Business travel agency Egencia sent out an e-mail to customers who were due to travel to Malmö on July 2nd and 3rd informing them that "reports indicate there is an ongoing security operation in response to a shooting incident that has resulted in at least three people being wounded in Holma district, in southern Malmö, on 2 July".

"Persons in Malmö should avoid the affected area until the situation is resolved. Clients in the city are advised to exercise heightened situational awareness and monitor local media for information on current and related security operations," it added.

A screenshot of the update.

The shooting in question occurred in the Holma suburb, not a tourist hotspot, and is believed to be gang related. As one of Egencia's customers, Malmö city council (Malmö stad) also received the e-mail warning, and they have been critical of the agency's actions.

"I think they produced an inaccurate update of what was happening. I wonder what their practices are for producing updates on other places – Stockholm, Gothenburg, Umeå, etc?" Malmö stad head of communications Anders Mellberg told The Local.
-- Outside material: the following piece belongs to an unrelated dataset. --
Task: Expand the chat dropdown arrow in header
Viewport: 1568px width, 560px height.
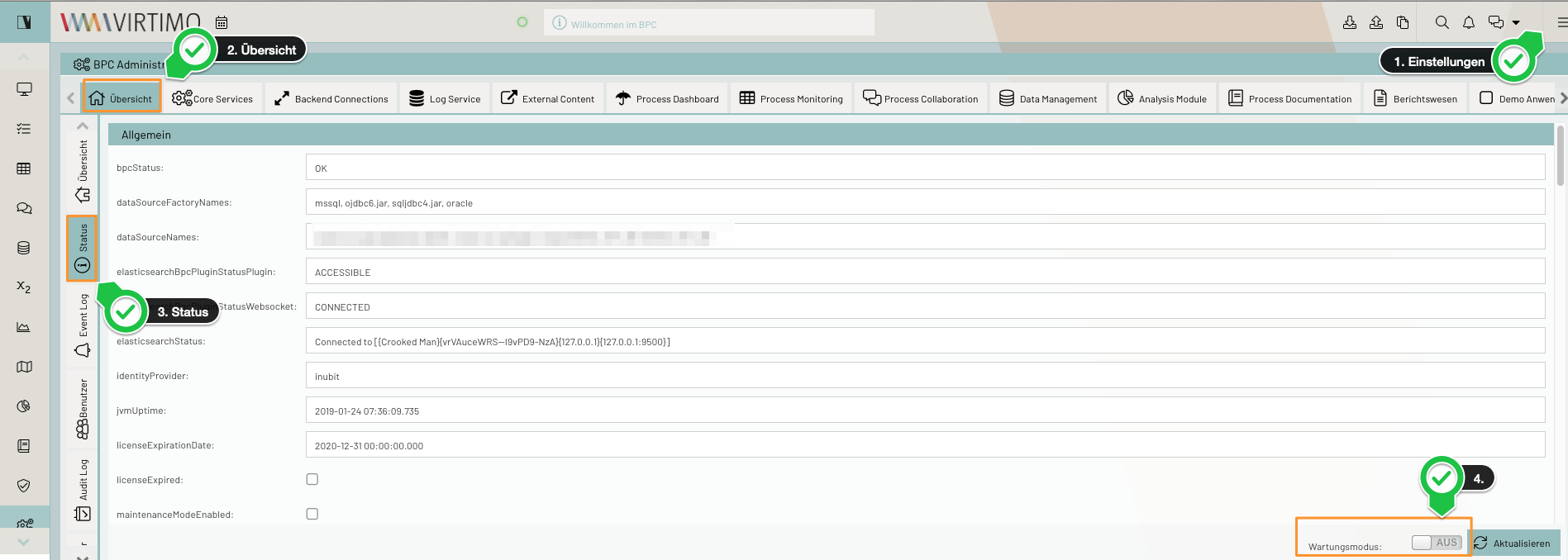Action: point(1516,23)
"If you want to speak about security and inform people about what they should do in relation to that, you have to be very careful, think carefully about what words you use," he added.

READ ALSO: How a vulnerable Malmö area edged out its drug gangs

Egencia’s CEO Michael Schüller explained to The Local that the company sends out updates to its customers all over the world about the destination they are travelling to – with around 50 sent out on the day of the Malmö update in question – and said that the press attention has created "a storm in a teacup".

"I think it's a storm in a teacup. I think it's a very strong reaction to a very objective e-mail, and that we haven't made a value judgement."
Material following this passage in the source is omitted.